• Teks Bacaan:

★ ★ ★ ★ ★ ★ ★

Ku taruh mangkok dan sendok di sebuah keranjang besar bersamaan dengan mangkok dan sendok kotor lainnya setelah habis sudah Soto nya aku makan tanpa ada sisa. Selanjutnya langsung jalan balik menuju penginapan dengan langkah agak cepat karena khawatir sudah pada nungguin semua. Begitu sampai, ternyata masih belum pada apa-apa, masih sama situasi seperti sebelumnya. Yasudah, langsung naik ke atas packing pakaian, perlengkapan mandi, serta barang-barang lainnya yang sudah keluar dari tas.

Selesai beberes, mengecek kembali kamar terutama dalam kamar mandi siapa tahu ada yang tertinggal entah punyaku sendiri atau teman-teman. Mau bawa oleh-oleh atau tidak, berat tas saat mau pulang kok rasanya seperti bertambah ya? Pada pernah ngerasain juga? Dan, atau kah ini sudah merupakan budaya? Hoho. Aku pribadi sepakat untuk mengatakan "Iya ya, kok bisa?". Mungkin ini salah satu penyebab kalau kadung liburan rasanya males banget buat pulang. Tapi tetep, penyebab utamanya sih jelas males aja kembali ke rutinitas kesibukan hehe, secara enak banget pas lagi liburan, hidup serasa gak ada beban.

Jadwal kereta menuju Surabaya malam sekitar pukul 8an, tetapi kami harus segera bergegas check-out dari penginapan karena masih ada 1 lagi kegiatan, pun juga sungkan sama pemiliknya karena sudah diberi tambahan waktu setelah Mas Chiko bernegoisasi untuk sholat jumat terlebih dahulu di dekat sini. Juga kebetulan si pemilik adalah orangtua dari kawannya, tetapi kan semua juga ada aturannya, tak mungkin juga semena-mena, sudah dikasih ati masak minta ampela, lengkap dengan rendang dan dagingnya juga *Itu mah Ampera. Mas Chiko meminta tolong salah satu murid laki-laki nya untuk menyuruh teman-temannya segera berkumpul di bawah.

★ ★ ★ ★ ★ ★ ★

• Data yang Ditampilkan:
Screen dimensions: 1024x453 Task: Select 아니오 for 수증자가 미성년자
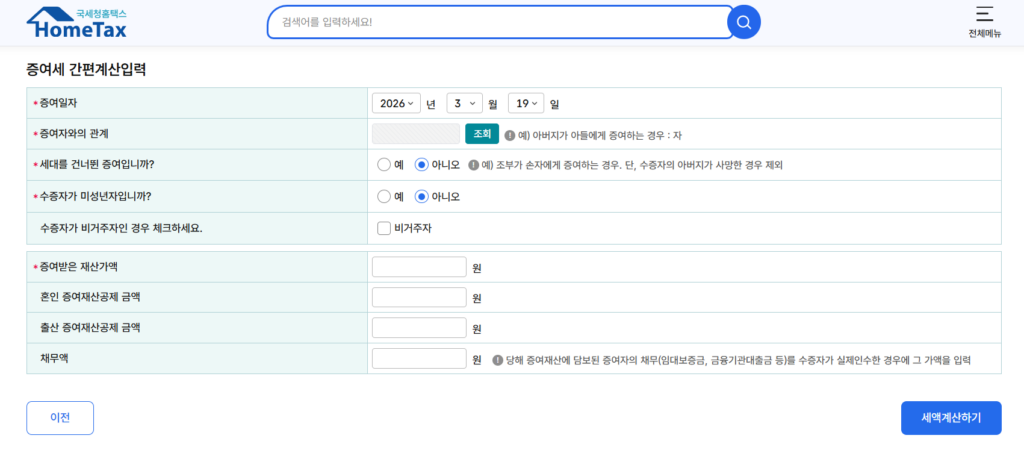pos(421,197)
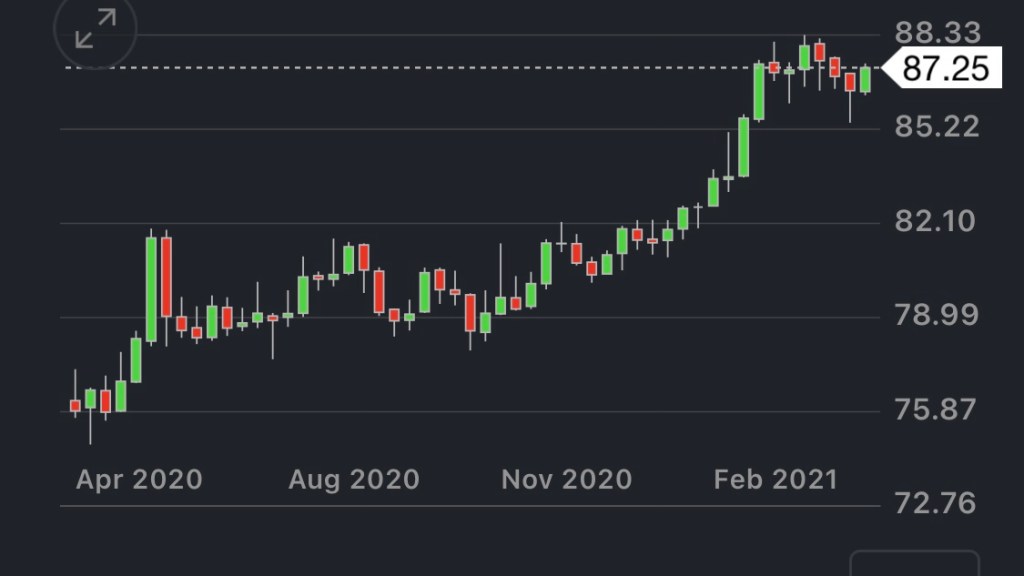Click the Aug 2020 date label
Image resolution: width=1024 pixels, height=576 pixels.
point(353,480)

★ ★ ★ ★ ★ ★ ★

• Tantangan:
Jawablah pertanyaan berikut berdasarkan teks bacaan.
1. Di mana mangkok dan sendok ditaruh setelah soto habis dimakan?
2. Bagian mana yang terutama dicek kembali setelah selesai beberes?
3. Sekitar pukul berapa jadwal kereta menuju Surabaya?

• Pembahasan Jawaban:
1. Di sebuah keranjang besar, bersama mangkok dan sendok kotor lainnya.
2. Kamar, terutama bagian dalam kamar mandi.
3. Sekitar pukul 8 malam.